P.S. MOD-- I know this can prolly go to another room, but I would like this to stay here with my TSD partners to try prevent a bunch of useless "Hoop-La"...Thanks


----------



## MBuzzy (Sep 6, 2007)

Chris,

First thing to remember is that the junior sets the pace in fighting.  When you run into someone who is going too hard in your opinion, the first thing to do is remind them of that.  Which it sounds like you did.  There will always be people who are trying to prove themselves or show off or something.  

There is nothing wrong with taking those openings.  You don't have to make hard contact, but show him that it isn't smart for him to be going so hard and that you can hit him if you want to.  I ran into that with a few people and usually a nicely placed side kick to the chest stops them.

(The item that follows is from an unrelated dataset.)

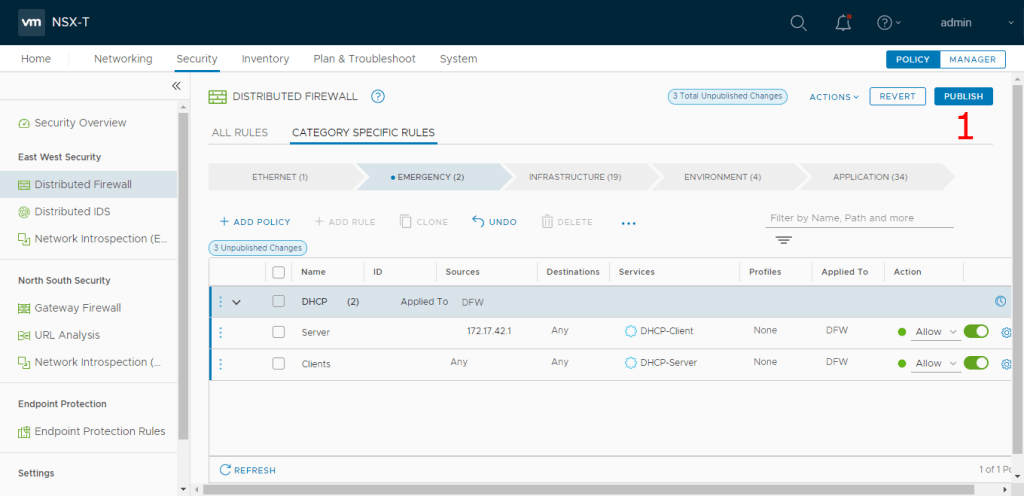Collapse sidebar with double chevron icon

[x=176, y=86]
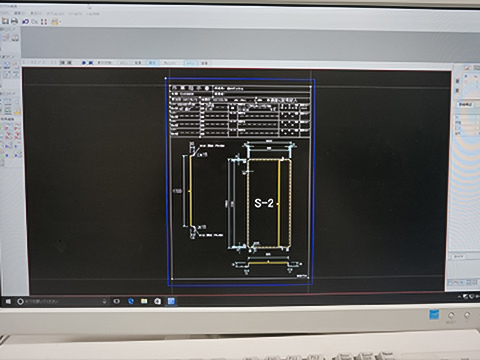Screen dimensions: 480x360
Task: Open the Windows Start menu
Action: [8, 301]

If necessary, just STOP THE FIGHT.  As the senior belt, you can do that.  Get him back to attention...If it is obvious that the junior belt isn't mature enough to control the speed, then you control it.  Just watch the temper.  No matter what the other person does, it isn't worth getting upset over.  Just control the fight and end it if necessary.


----------



## Lynne (Sep 6, 2007)

I think you will run into those kinds of people here and there.

MBuzzy mentioned that you could stop the fight.  I think that's an excellent idea.  That means your opponent doesn't get to continue to be a jerk and he might learn something when you repeat the rules.  Sometimes, you have to repeat things over and over.  Eventually, most people get it though.

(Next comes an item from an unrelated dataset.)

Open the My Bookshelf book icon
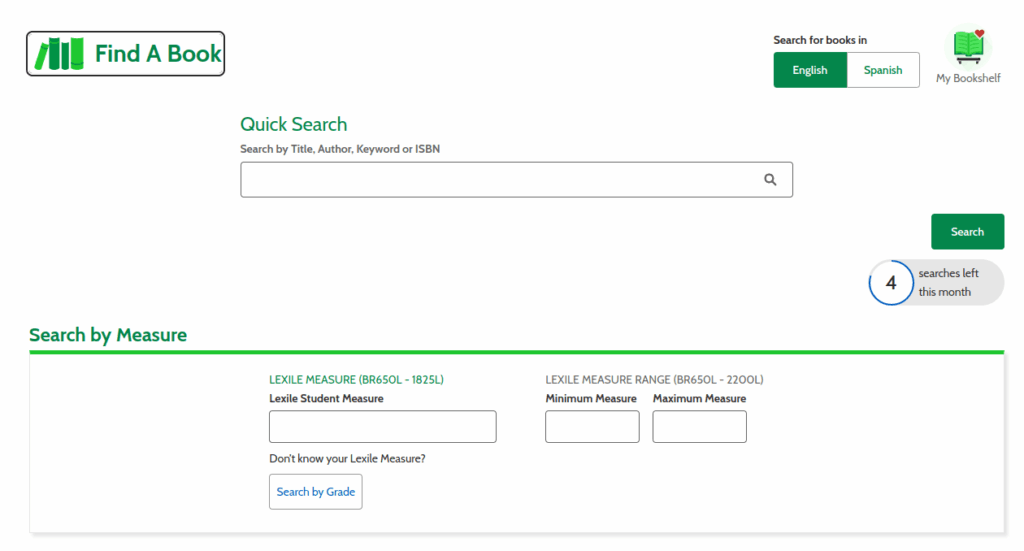Viewport: 1024px width, 551px height. coord(968,47)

That's too bad that very few in your class are serious.  It can be aggravating when you are working as hard as you can and other people are sloppy/not trying/don't give a flip about sinking into that Hulgul Jaseh.  You wonder why they are there.  Then you see the instructors not exactly give up on those people, but see they aren't pushing the others as hard because it's no use.  We even had one guy tell the instructor, "I'm not doing that!"  We all wanted to strangle the guy, but we looked straight ahead with our "martial arts eyes."


----------



## Kacey (Sep 6, 2007)

MBuzzy said:


> Chris,
> 
> First thing to remember is that the junior sets the pace in fighting.  When you run into someone who is going too hard in your opinion, the first thing to do is remind them of that.



I agree.  First, do just what you did - talk to the person.  If that doesn't work (and it often doesn't) I move to:  "Do you want me to hit you as hard as you're hitting me?".  This works about 90% of the time.  When that doesn't work, follow through - start hitting the person as hard as you're being hit... as long as that's okay with you and your instructor; if not, talk to someone senior and ask that person to deal with it.  As MBuzzy said, you can always bow out of the round - which will certainly get the attention of someone senior.  You are there to train, not to be some gung-ho junior's punching bag.


----------